Comparator Selection
The SPARTAN trial compared apalutamide plus ADT against placebo plus ADT, which is an appropriate comparator for assessing the treatment’s effectiveness in the specified patient population.
Patient Population and Subgroups
The trial population is broadly representative of the intended patient population with hormone-relapsed non-metastatic prostate cancer, and the trial included a sufficient sample size to support generalizability.
Care Pathway Integration
Apalutamide can be integrated into existing treatment pathways with minor adjustments, as it is a second-generation androgen receptor inhibitor that fits within the current treatment landscape for prostate cancer.

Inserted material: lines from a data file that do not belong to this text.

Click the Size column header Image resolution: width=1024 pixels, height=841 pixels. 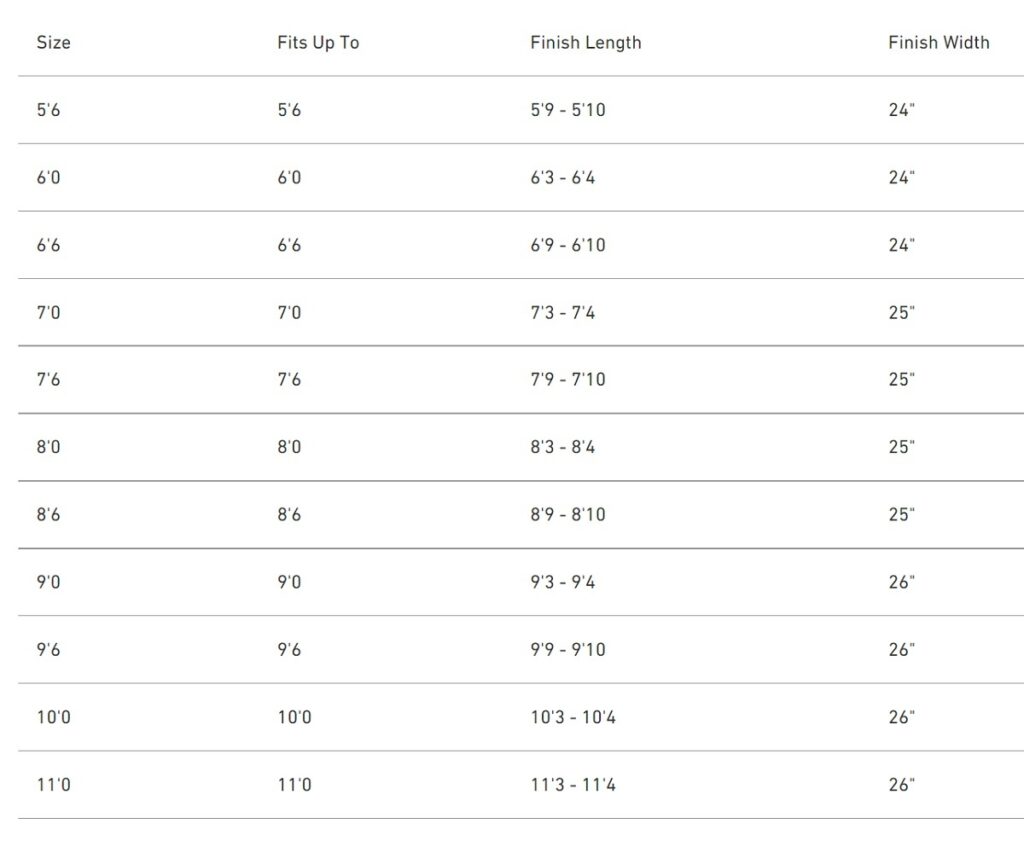[53, 43]
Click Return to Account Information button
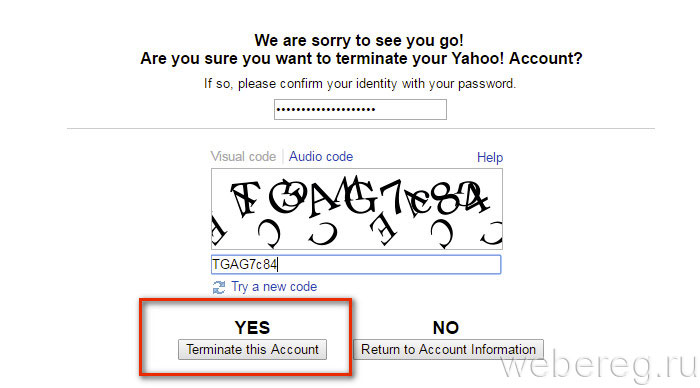Viewport: 700px width, 388px height. click(448, 349)
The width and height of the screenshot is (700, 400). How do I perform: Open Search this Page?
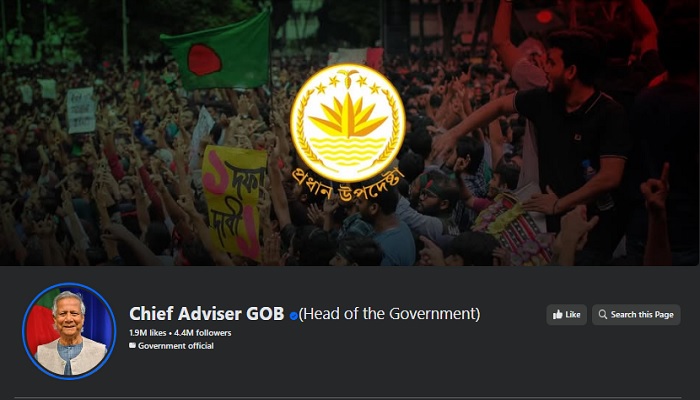(x=636, y=315)
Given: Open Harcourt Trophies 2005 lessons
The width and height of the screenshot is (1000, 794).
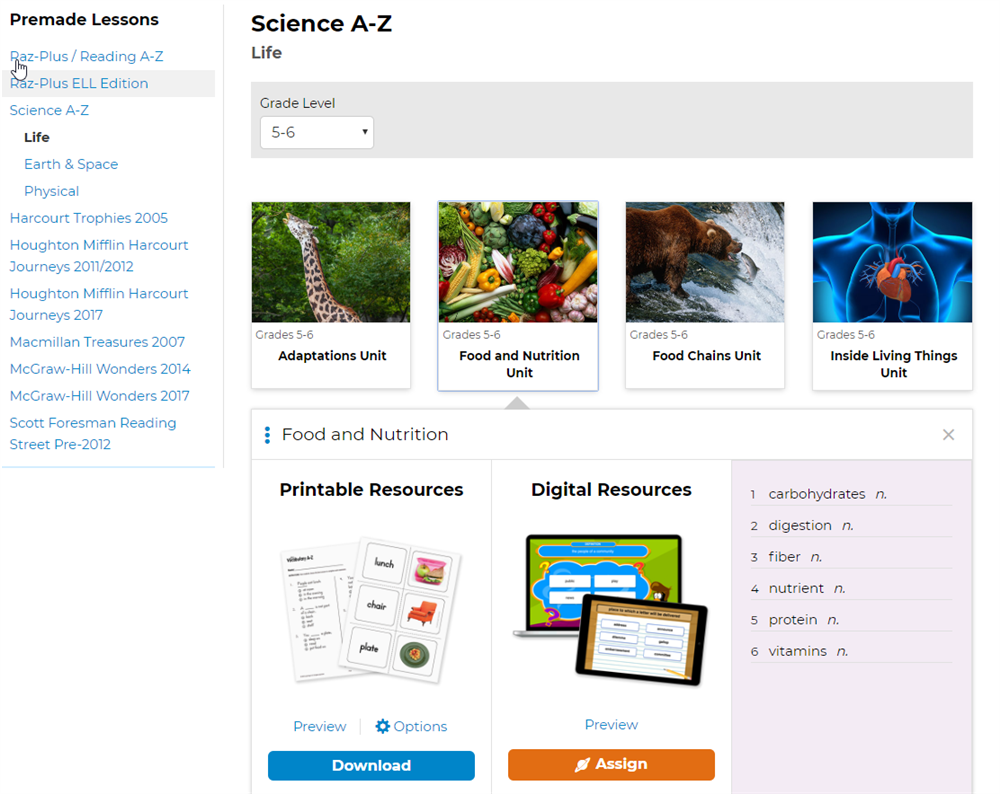Looking at the screenshot, I should [x=89, y=218].
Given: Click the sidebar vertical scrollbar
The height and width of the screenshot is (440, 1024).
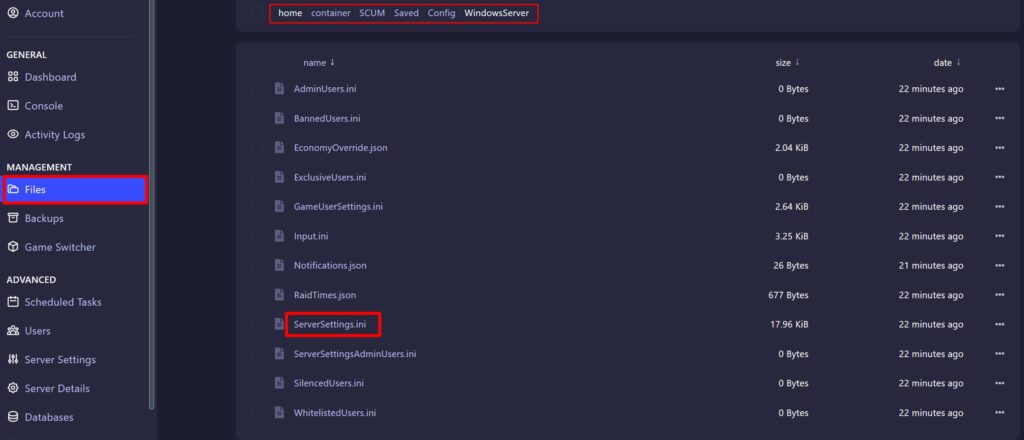Looking at the screenshot, I should 152,200.
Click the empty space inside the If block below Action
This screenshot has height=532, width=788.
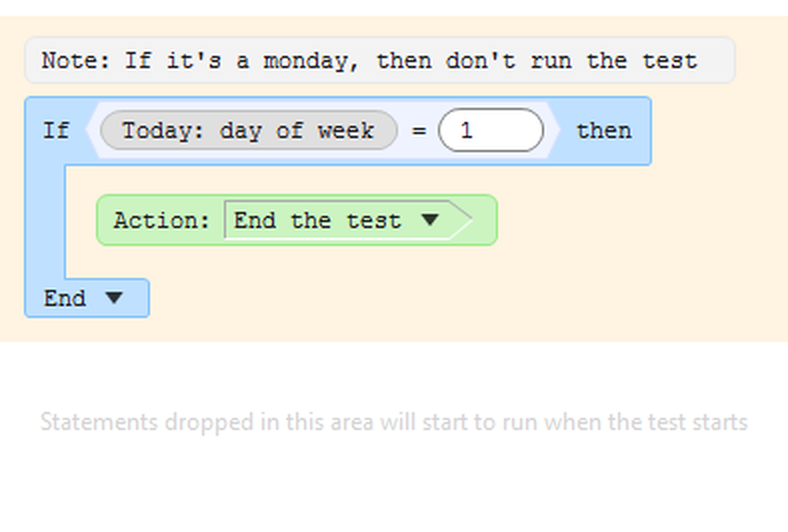click(x=300, y=264)
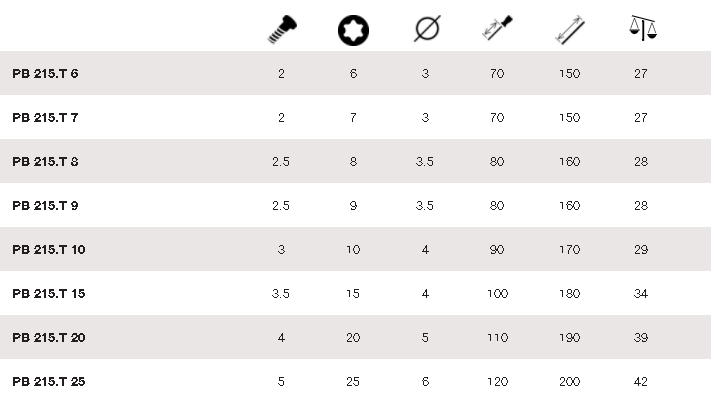Click overall length value 200
The height and width of the screenshot is (401, 711).
tap(569, 382)
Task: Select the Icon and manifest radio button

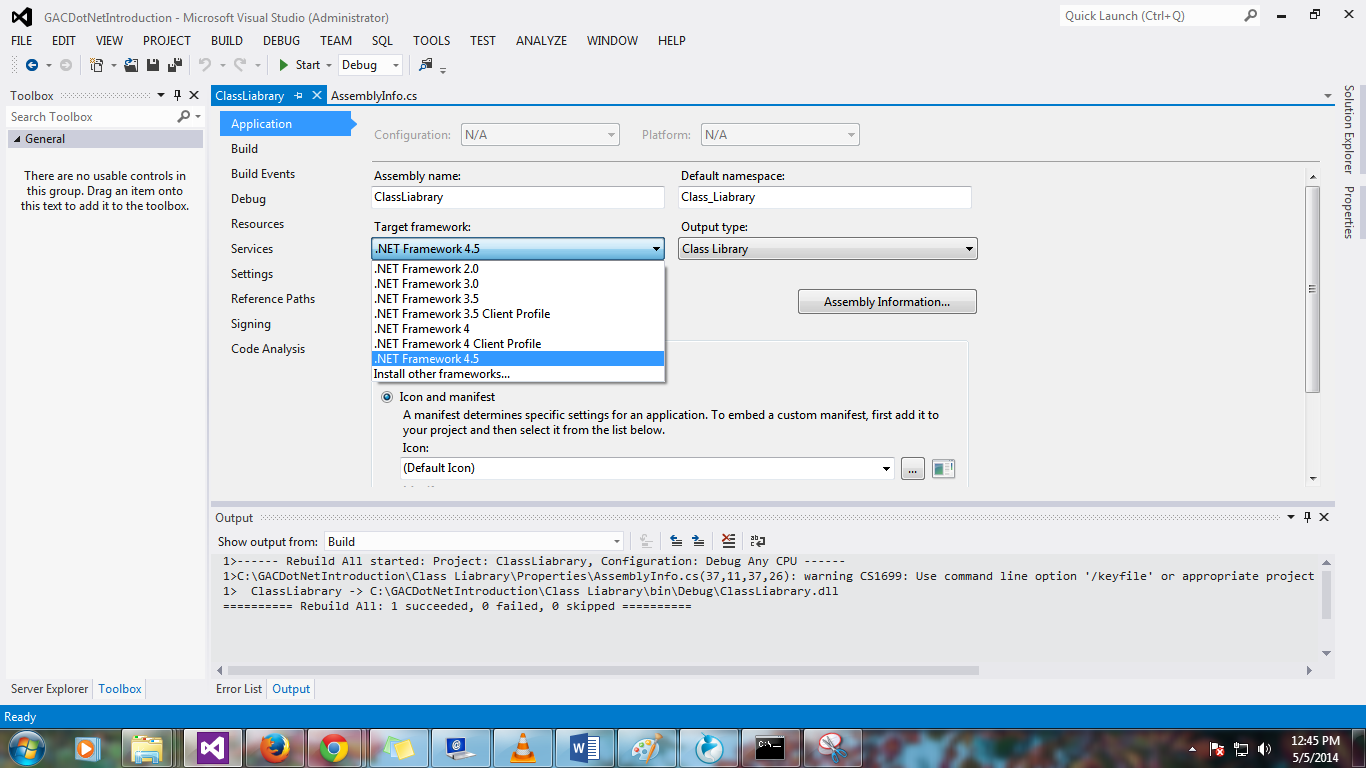Action: [387, 396]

Resource Use and Cost Implications
The budget impact of apalutamide is manageable, and the treatment is expected to provide significant clinical benefits relative to its costs, aligning with Healthcare planning.
Evidence Quality and Robustness
The evidence from the SPARTAN trial is robust, being a Phase 3 RCT with a large sample size. However, there are some uncertainties regarding the extrapolation of long-term outcomes.
Uncertainty, Sensitivity, and Broader Impacts
While there are some uncertainties regarding the treatment’s long-term effectiveness and the impact of treatment effect waning, the overall context supports its use given the unmet need in this patient population.